**Your instructions**
Within the records, which lines hold the string "computer"? Report each one by copying it.

+++ Given records

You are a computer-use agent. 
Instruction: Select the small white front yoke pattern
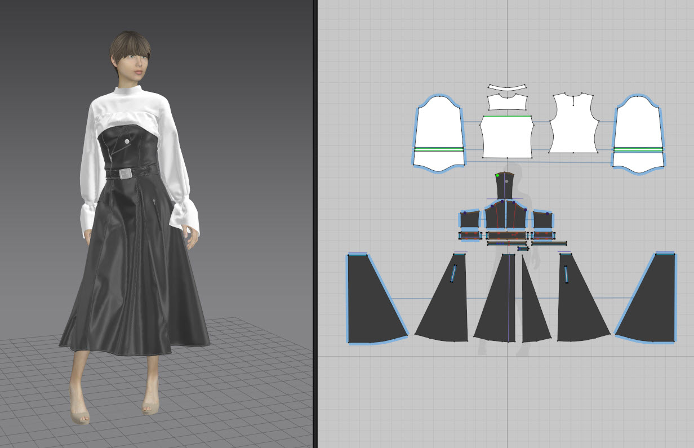507,103
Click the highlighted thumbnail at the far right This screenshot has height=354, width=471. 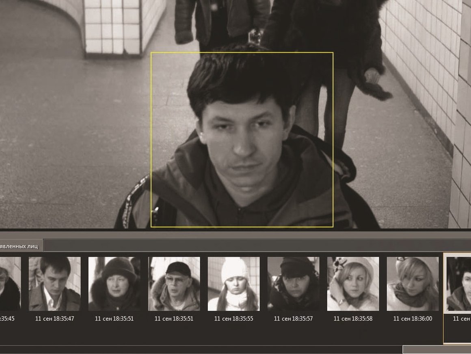[x=459, y=284]
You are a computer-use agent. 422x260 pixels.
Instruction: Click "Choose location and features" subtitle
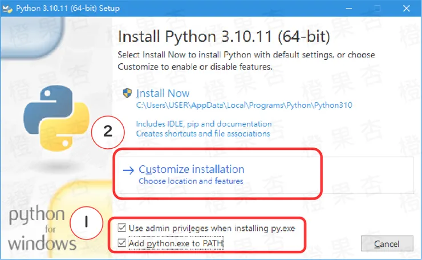(x=191, y=181)
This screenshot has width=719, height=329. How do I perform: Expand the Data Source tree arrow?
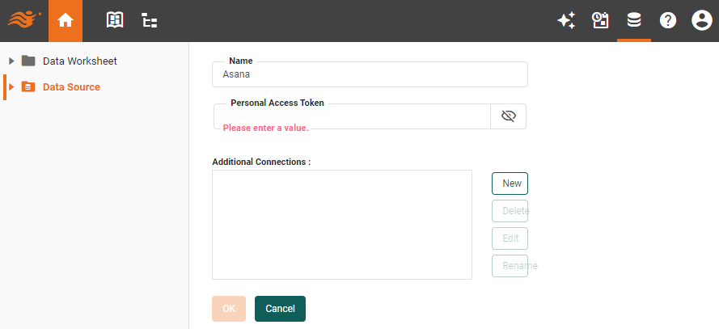pos(11,86)
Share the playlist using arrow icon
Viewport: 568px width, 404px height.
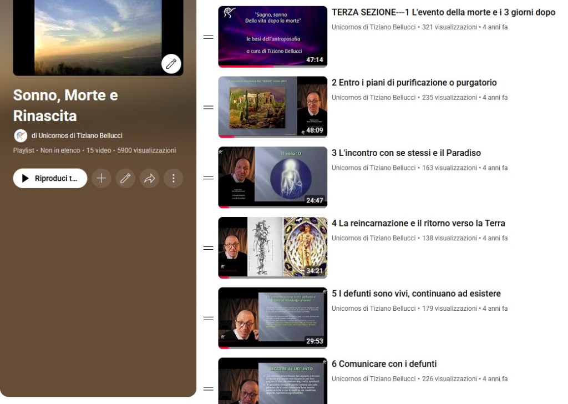149,178
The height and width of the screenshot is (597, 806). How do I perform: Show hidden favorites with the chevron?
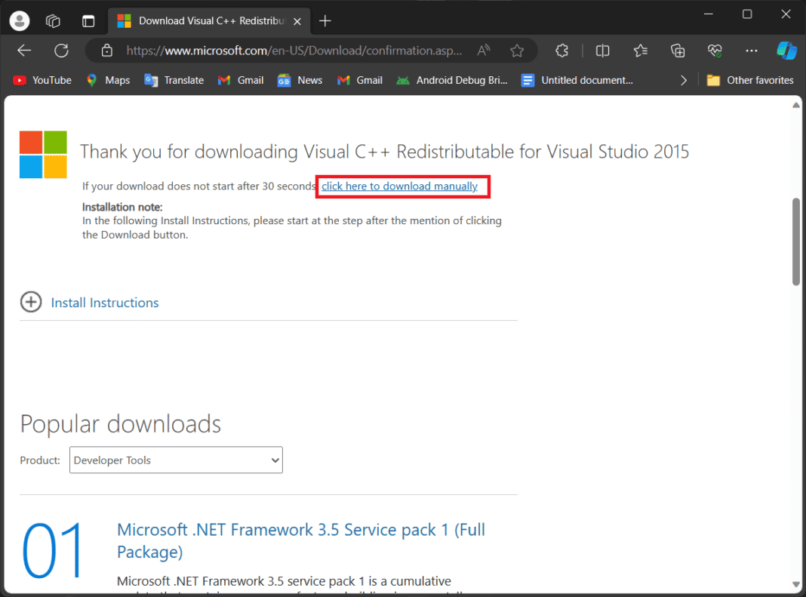(683, 80)
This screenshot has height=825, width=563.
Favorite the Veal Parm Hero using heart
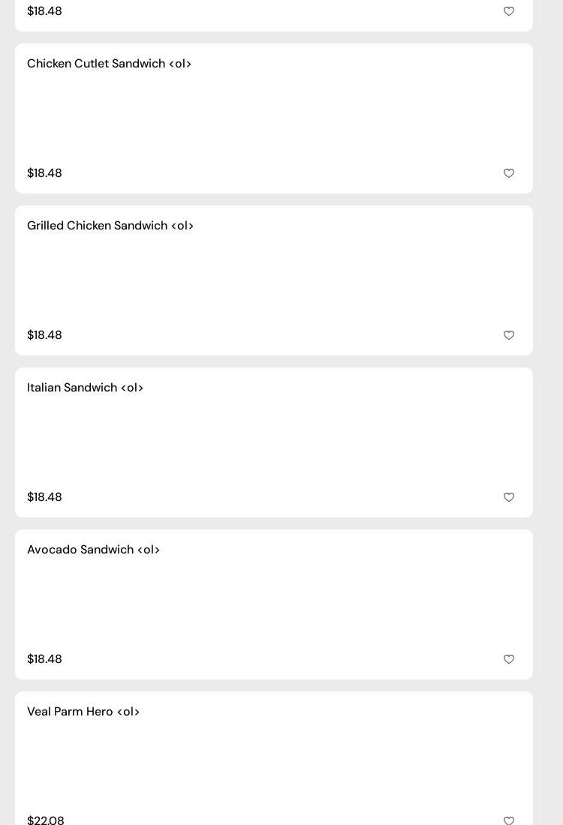[509, 821]
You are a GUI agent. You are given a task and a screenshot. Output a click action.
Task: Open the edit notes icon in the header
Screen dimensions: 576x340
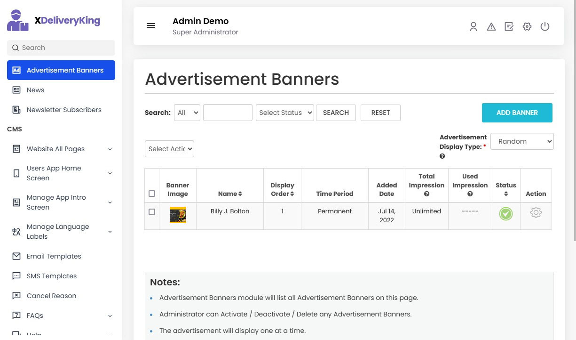click(509, 27)
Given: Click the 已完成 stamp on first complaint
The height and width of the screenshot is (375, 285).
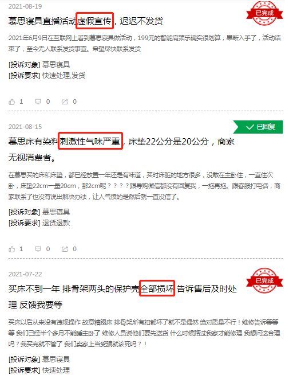Looking at the screenshot, I should point(264,13).
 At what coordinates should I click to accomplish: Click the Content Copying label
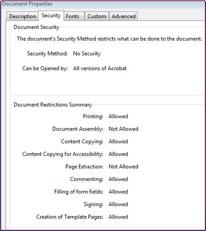pyautogui.click(x=82, y=141)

++++++

**Written answer**
You are a computer-use agent. 
You are a computer-use agent. 422x260 pixels.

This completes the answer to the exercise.